En entretien avec Anne Laffeter pour Les Inrocks, Luz livre ses sentiments au lendemain de l’exécution de ses proches par deux fanatiques :
« Les médias ont fait une montagne de nos dessins alors qu’au regard du monde on est un putain de fanzine, un petit fanzine de lycéen. […]
Depuis 2007, Charlie est regardé sous l’angle de la responsabilité. Chaque dessin a la possibilité d’être lu sous l’angle d’enjeux géopolitique ou de politique intérieure. On met sur nos épaules la responsabilité de ces enjeux. Or on est un journal, on l’achète, on l’ouvre et on le referme. Si des gens postent nos dessins sur Internet, si des médias mettent en avant certains dessins, ce sont leur responsabilité. Pas la nôtre. »

Données fournies »
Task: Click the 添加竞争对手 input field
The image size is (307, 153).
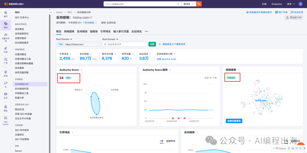Action: pos(125,44)
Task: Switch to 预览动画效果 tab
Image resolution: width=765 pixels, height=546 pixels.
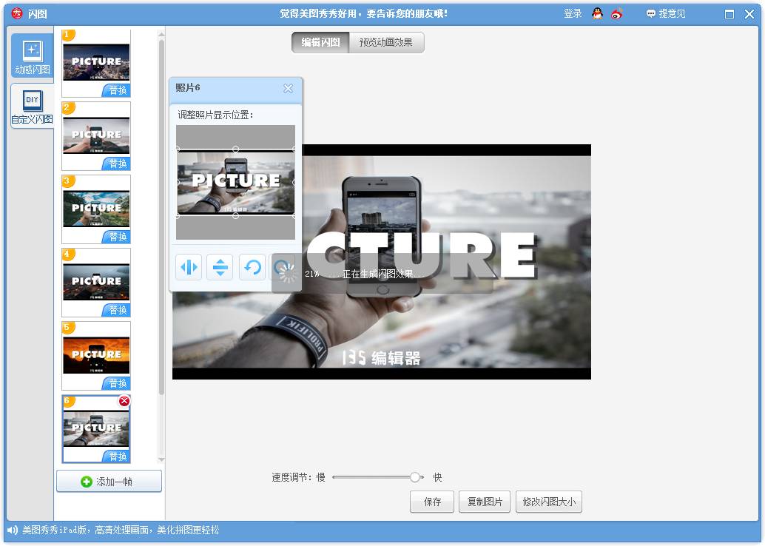Action: pos(386,42)
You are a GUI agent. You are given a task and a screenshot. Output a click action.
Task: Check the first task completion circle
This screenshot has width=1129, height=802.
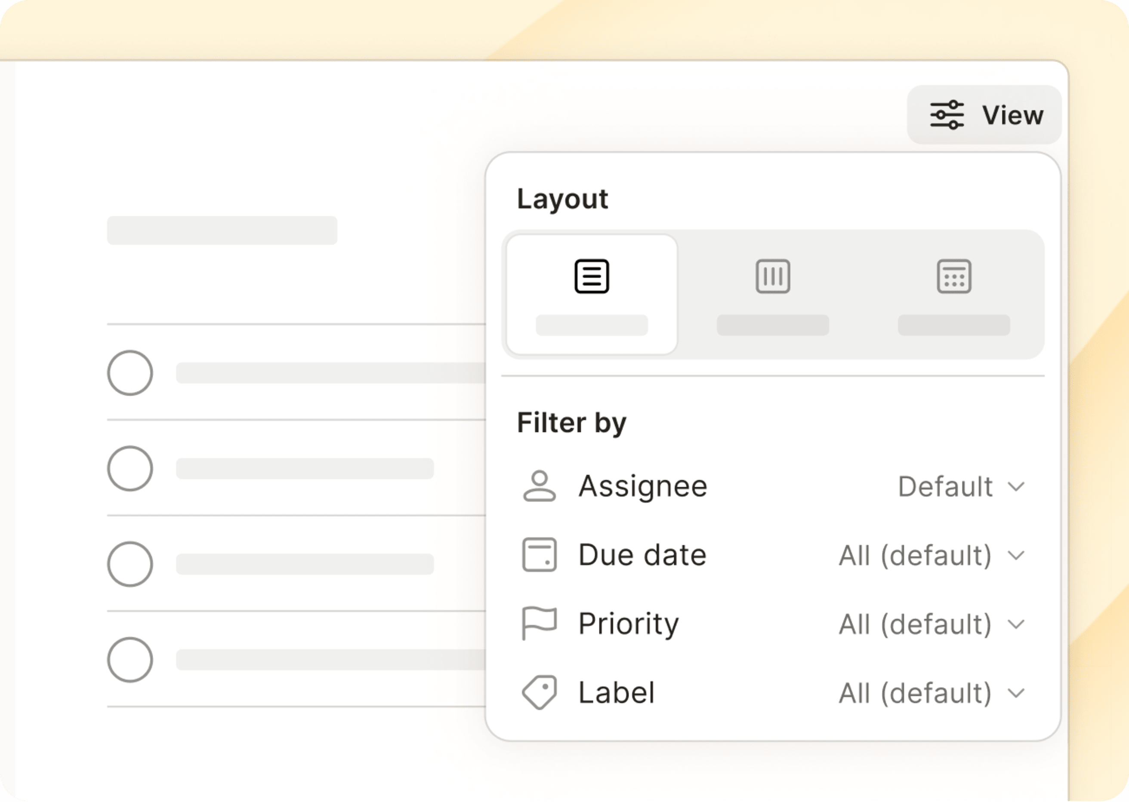point(130,373)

Travail à réaliser »
A: Dans l'entretien, depuis quelle année Charlie est-il regardé sous l'angle de la responsabilité ?
B: Filtrez les enregistrements en recopiant chaque ligne qui contient la chaîne « height ».
L'entretien et les enregistrements proviennent de sources distinctes.

Corrigé des exercices »
A: Depuis 2007.

B:
Image resolution: width=765 pixels, height=546 pixels.
This screenshot has width=1129, height=802.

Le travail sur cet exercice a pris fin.